(FYI, the above photo is from the collection “Baby As Art” by photographer Carrie Sandoval, and they are all exquisite…a tip of the hat to Ms. S.)

I like babies.

I was quite young when I was born, and recall little of the event, but I have it on good authority that I was, in fact, once a baby myself; that may explain why I like them as I do. They’re generally cute, smell pretty good until they do something unspeakable in their diapers (something my ex- and I used to call a “special delivery” whenever my daughter left us one), sometimes noisy but mostly inoffensive, and although they add little to the Gross Domestic Product, they can be counted on to vote Democratic.

We have babies coming into Publix Supermarkets, where I am employed as a “Front Service Clerk” (not sure who services the rear, and don’t want to know) all the time, generally with their mother or, in some instances, both Parental Units (rarely alone). I talk to all the babies with whom I come in contact; our conversations are typically not understood by either party, but we have fun nevertheless.

Getting a smile from a baby always makes my day, and I’m pretty good at making them smile. (If you’ve ever seen my picture, you’ll understand why that is.) I even got to feed one little guy, while Mom was paying the bill. (See my post (“BAGGING GROCERIES AND FEEDING BABIES: A MOMENT IN THE LIFE OF AN FSC” 10/13/17.)

The other day several of us were standing around talking, during a brief lull in the action at Store #420, where I work, and someone mentioned something about Ivanka Trump, whose picture graced the cover of some magazine on the rack by the checkout line, being born with “a sliver spoon up her wazoo”, which I would think had to be rather uncomfortable for both mother and child.

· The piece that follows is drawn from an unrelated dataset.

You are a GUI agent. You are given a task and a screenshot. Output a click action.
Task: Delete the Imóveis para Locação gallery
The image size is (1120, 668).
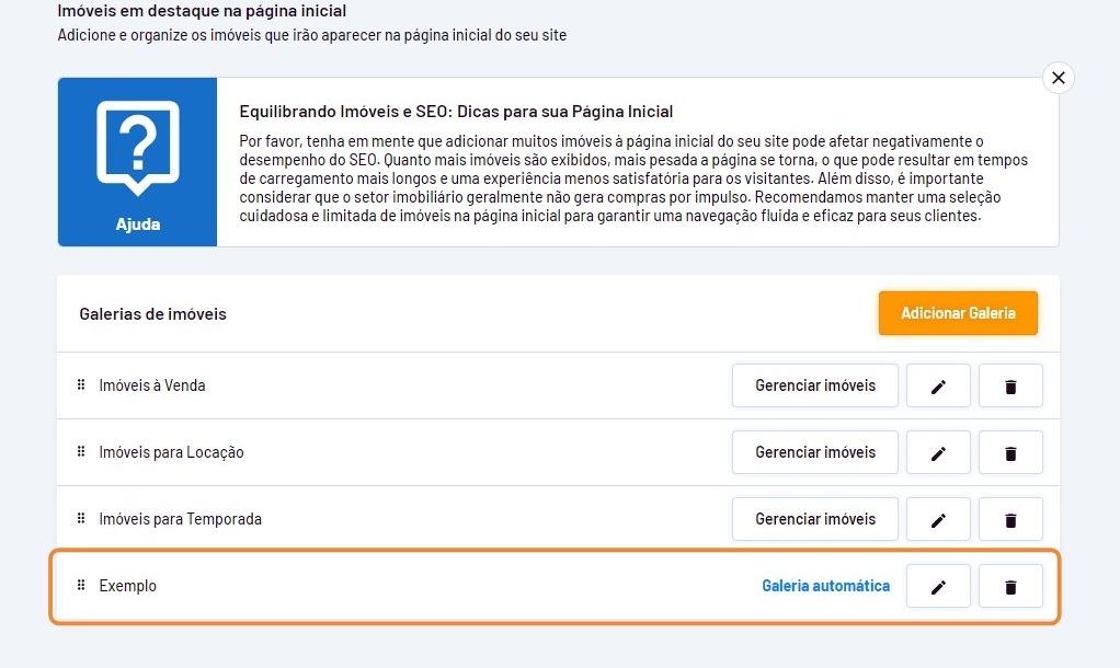point(1010,453)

Now I don’t know if that’s true about Ms. Trump, but I do know, in my case, that I had no cutlery of any kind protruding from my cute little tushie when I was born…my mother would have mentioned it at some point.

My mother did tell me, and many others, this story (and on my mother’s grave, this is true)…

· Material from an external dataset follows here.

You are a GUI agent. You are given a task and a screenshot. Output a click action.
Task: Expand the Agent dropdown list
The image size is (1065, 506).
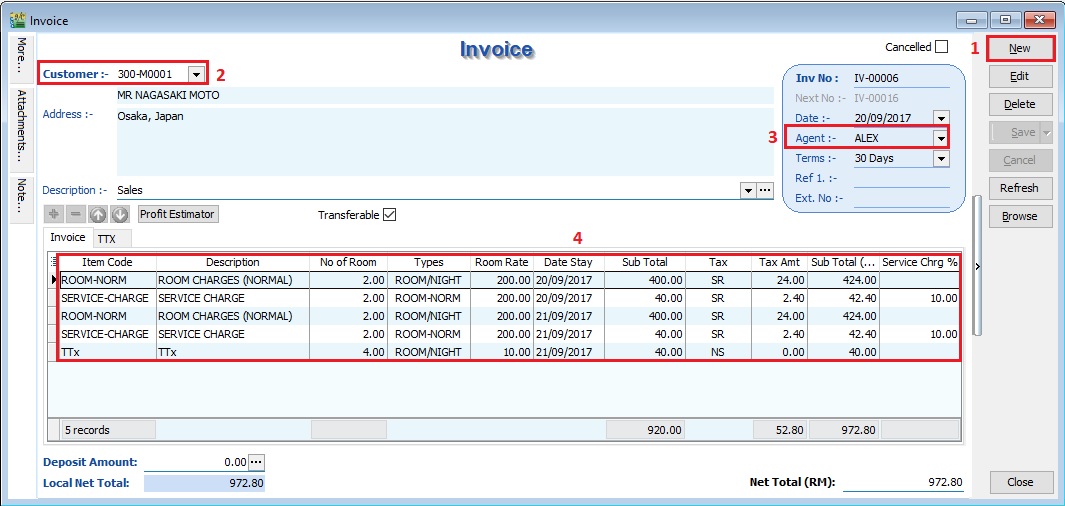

I was born at St. Mary’s Hospital in Hamilton Ohio, back just after the end of the Civil War, and, as was common in those days, spent the first few days of my new life at the hospital. Came the momentous day that Mr. and Mrs. Krissongs were to take their new-born son home, there never were two more proud parents than these. (They didn’t know me that well yet.)

As my mother relates the events, as they were entering the front door of our house, the phone was ringing (could have been A.G. Bell, looking for Watson, but it wasn’t), and since Dad was carrying me, Mom ran to answer the phone. 

A woman on the other end identified herself as Sister Mary Holywater, the head nun at St. Mary’s, where we had all just left, and asked to speak to Mrs. K; Mom says yo, and SMH proceeds to inform the Mother Unit that, oh shit, really sorry ma’am, but you and Mr. K left the hospital with the wrong baby. (Remember, this was in the Jurassic Period; wrist bracelet IDs and 21st century uber-security was WAY in the future.) Mom, being the occasional Einstein that she was, blurts out, oh no, we have our baby. SMH says, oh no, sorry, lady, wrong kid. 

About this time, according to my mother, I announced (at least they thought it was me), loudly I assume, that I was in immediate need of either food or a dry diaper, or both, so mother turned the phone over to my Dad, who proceeded to do the same two-step with SMH, finally arriving at the conclusion that, shit, something isn’t right here and we had better head back to the hospital and get this straightened out.

So back we go. The Family K arrives back at St. Mary’s, were ushered into SMH’s office, and I was brought forth from the nursery, oblivious to all the commotion over my whereabouts.

Yes, they had taken the wrong baby home. So the swap was made (Mom and Dad were reluctant to return the one they had) and we returned to Chez Krissongs, fortunately to no further ringing telephones. 

When a bunch of years had passed and I turned into the horrible child of the century (I really wasn’t, but I know I was the cause of many gray hairs for both of them), my parents swore that they wished that they had kept the other one…he was cuter and much less noisy, apparently.

He was also African-American.

Yes, I was the smartest one in my family, by a considerable margin.